About the arts and ideas - on my novels and literature, music, and art

A new book about Beethoven gathers together (and completely rewrites and supplements) my blog posts on Beethoven into a short introduction to the composer, Ways of Hearing Beethoven, which I hope to see published. My novel The Fall of the Berlin Wall, completed a year ago, is about musicians and particularly the intense, irrepressible daughter of the legendary pianist featured in my previous novel Hungry Generations, now fifteen years after those events. Five years ago, my 2015 novel, The Ash Tree, was published by West of West Books in conjunction with the April 24, 2015 centenary of the Armenian genocide; it's about an Armenian-American family and the sweep of their history in the twentieth century - particularly from the points of view of two women in the family.
There are three other novels of mine, which I would love to see published.

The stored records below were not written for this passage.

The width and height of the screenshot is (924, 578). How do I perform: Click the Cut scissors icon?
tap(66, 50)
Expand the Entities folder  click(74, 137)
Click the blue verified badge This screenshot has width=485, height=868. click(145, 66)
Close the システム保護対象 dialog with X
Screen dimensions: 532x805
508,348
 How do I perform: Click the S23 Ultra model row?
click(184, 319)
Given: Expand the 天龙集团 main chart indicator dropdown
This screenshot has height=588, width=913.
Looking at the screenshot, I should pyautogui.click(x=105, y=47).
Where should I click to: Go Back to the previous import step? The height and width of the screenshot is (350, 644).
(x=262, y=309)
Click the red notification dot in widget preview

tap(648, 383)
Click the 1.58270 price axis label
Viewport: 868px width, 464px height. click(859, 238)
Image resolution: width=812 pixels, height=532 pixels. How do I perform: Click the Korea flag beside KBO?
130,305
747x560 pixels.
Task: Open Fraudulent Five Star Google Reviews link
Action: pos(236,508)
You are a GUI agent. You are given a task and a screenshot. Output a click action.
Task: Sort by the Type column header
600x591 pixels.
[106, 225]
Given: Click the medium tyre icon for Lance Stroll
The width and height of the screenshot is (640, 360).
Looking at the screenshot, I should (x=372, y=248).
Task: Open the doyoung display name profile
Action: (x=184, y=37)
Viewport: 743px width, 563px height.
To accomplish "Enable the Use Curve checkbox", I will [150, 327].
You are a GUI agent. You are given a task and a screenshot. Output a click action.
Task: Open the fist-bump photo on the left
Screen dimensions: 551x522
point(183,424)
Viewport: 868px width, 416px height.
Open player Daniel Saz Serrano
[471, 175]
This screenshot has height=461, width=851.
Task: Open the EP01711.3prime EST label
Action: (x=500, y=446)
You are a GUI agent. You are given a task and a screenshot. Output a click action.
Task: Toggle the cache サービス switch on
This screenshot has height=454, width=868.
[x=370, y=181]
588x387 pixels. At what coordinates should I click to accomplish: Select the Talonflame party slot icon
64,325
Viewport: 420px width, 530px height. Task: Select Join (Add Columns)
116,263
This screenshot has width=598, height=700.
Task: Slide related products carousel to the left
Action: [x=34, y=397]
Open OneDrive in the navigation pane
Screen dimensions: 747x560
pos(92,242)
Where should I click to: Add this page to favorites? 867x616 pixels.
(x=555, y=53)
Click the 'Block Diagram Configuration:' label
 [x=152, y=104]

One is Pathological States, about a physician's family in L.A. in 1962. Another is Hungry Generations, about a young composer's friendship in L.A. with the family of a virtuoso pianist, published on demand by iUniverse, which I think would be of value to a conventional publisher. A Burnt Offering - a fable (a full rewriting and expansion of my earlier Acts of Terror and Contrition - a nuclear fable) is my political novella about Israel and its reactions to the possibility of a war with Iran (with the fear that it will be a nuclear war).
[My blog posts are, of course, copyrighted.]

Monday, July 27, 2015

"The Ash Tree" now generally available.

"The Ash Tree" is now available to libraries and independent bookstores through Baker & Taylor, and I hope you'll encourage your local library and indie bookstore to order it!
Here again is a brief summary: "The Ash Tree" (ISBN 9780981854762) tells a timeless story of the romance and marriage between an American Armenian girl and her immigrant husband who survived the 1915 Armenian Genocide in Turkey. 
In the aftermath of the Genocide from the twenties to the early seventies, the couple and their three children become vivid, quintessentially American characters, only for tragedy to find them again, echoing the staggering loss of 1915. 
Its cover painting with its frayed and white-washed frame is by the author’s wife, Jeanette Melnick. Lovingly produced and brilliantly structured to combine history and fictionalized memoir, The Ash Tree is an important, beautifully written novel of survival, new life, and heartbreak.

Sunday, July 19, 2015

a fine notice for The Ash Tree in Armenian Weekly

See the blog site for www.theashtree.net for a fine notice about the novel from the Armenian Weekly and for other updates about The Ash Tree. Also check out the facebook page (and hopfully like it) at www.facebook.com/theashtreeanovel.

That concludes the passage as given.